Many years ago a young fellow popped into my office one day and introduced himself as Doug Zurn. Doug expressed an interest in yacht design so we hit it off well. I patiently waited for Doug to ask me about a job. I finally asked him, "Are you looking for a job?" "No," he said, "I'm going to set up my own office." Well, he did, and it's obvious by his output that he sure didn't need a job with me. Ironically, most of Doug's work has been in powerboats, but he's a sailor and his real love is designing sailing yachts. That said, his powerboats are very beautiful.
This 22-foot daysailer grew out of Doug's very first design commission several years ago. The idea was for a very simple and efficient daysailer. When I look at this design I see the perfect old man's one-design racer. The crew could be your granddaughter. What could be better than zooming around the race course in this pretty vessel teaching your kids or grandkids the joys of sailing? "Gee, Grandpa, this is fun. Did we win?" I like that picture. I also really like the looks of this boat.

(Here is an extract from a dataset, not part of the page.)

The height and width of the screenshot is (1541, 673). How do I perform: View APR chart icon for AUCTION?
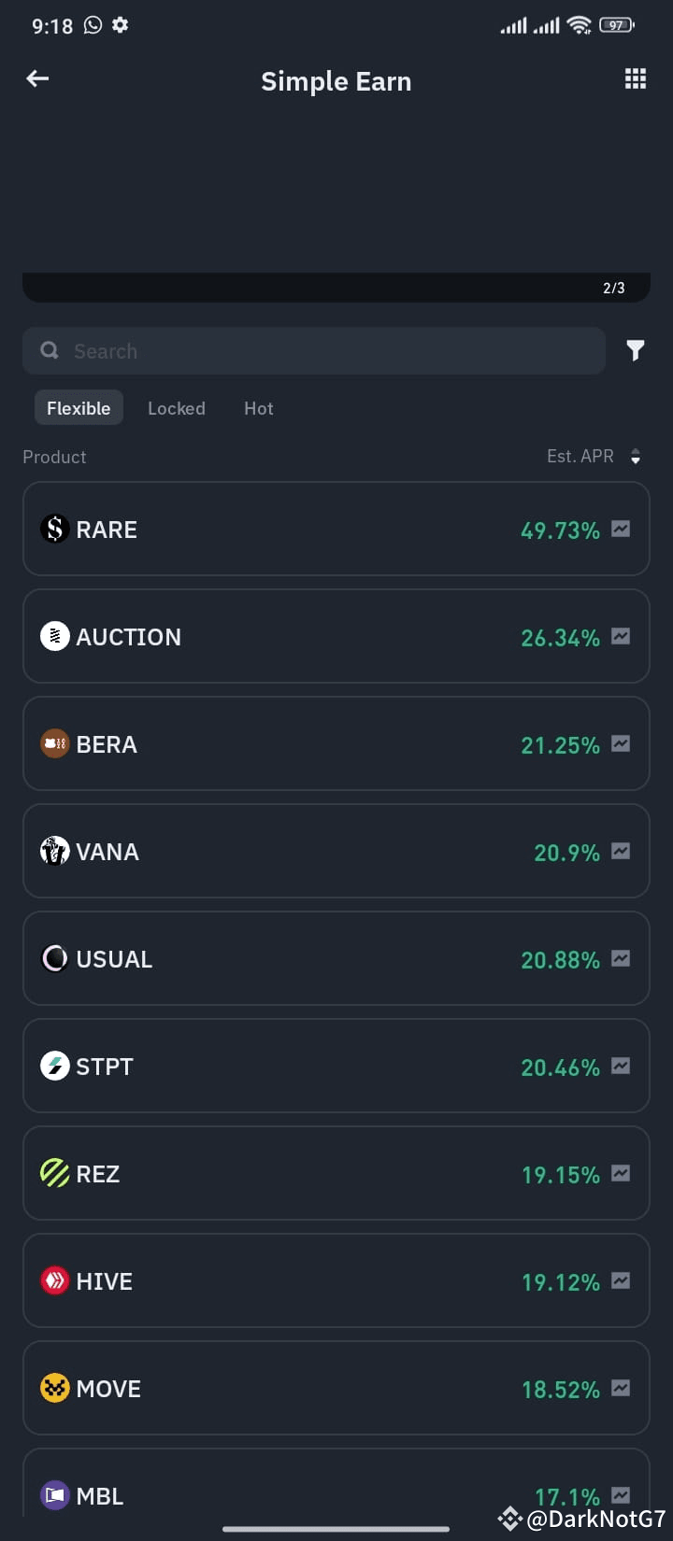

Sheers: Some guys can draw them and some can't. Doug can draw a sweet sheer and the 22 shows it. Look at the sailplan. The sheer is a well-proportioned line that looks very natural on the boat. The hull shape is moderate with deadrise from forefoot to transom. The topsides show some fullness and this is important for form stability. The shape in the topsides also makes the boat look good. It's fun to see a good designer bend shapes and control contours while not losing any performance. There are some boats out there that are so plain I feel like calling the EPA on them. Note the sharp knuckle on the forefoot. I'd probably have softened that a wee bit but it does pull the V-ed entry well forward the way Doug has it. The long counter aft terminates in a shapely transom and the deadrise aft prevents the transom from looking blocky. If you carry a firm turn to the bilge aft it might be fast but combined with a conventional transom rake it is usually ugly. The D/L is 162 and the L/B is 3.33. Draft is a modest 3 feet, 6 inches with 1,260 pounds of lead in a beaver-tailed bulb keel.
Back to the sailplan. The drawing I have shows the bow on the left. I draw all my sailplans with the bow on the right. That's standard. I asked Doug why he flipped the sailplan. The rest of his drawings have the bow on the right. I brought up the fact that for most of us flipping the profile makes the boat look different. I'm not sure why. Maybe it's the way your eye reads things. I actually prefer the look of the design with the bow on the left but I'm afraid to start drawing that way. Doug agreed. He wasn't sure why he flipped it and finally said, "Maybe I just liked the way it looked better that way." Doug thought that after drawing the rest of the boat with the bow on the right maybe flipping it just gave the design a "fresh" look. I'm not sure. But I sure like the look of this sailplan. The free-standing spar is carbon fiber by Hall Spars and they worked with North Sails to get the combo right. The square-topped main on a free-standing stick gives you a rig that de-powers easily in the puffs, so no reefing is required. Old guys like the sound of that. Sailing the 22 is a "one string" operation. You can jibe intrepidly without worrying about the boom clocking you. You don't need a vang because the wishbone boom provides that vector. Luff tension is easily adjusted with the multiple-purchase downhaul at the tack. The SA/D is 24.4, and that should be good for keeping the 22 moving in the lightest of air. I like this rig because it has a "snotter" that controls the boom position on the mast. Imagine telling your granddaughter to "Ease the snotter, darlin'." "Oh, Grandpa, you say the funniest things."
The builder of the 22 is Samoset Boatworks of Boothbay, Maine. Construction is cold-molded Western red cedar diagonal skins over longitudinal strips. There are Douglas fir floors in way of the keel. Bulkheads are Okume plywood. There is a single-point lift system for the boat so you easily can keep it in dry storage.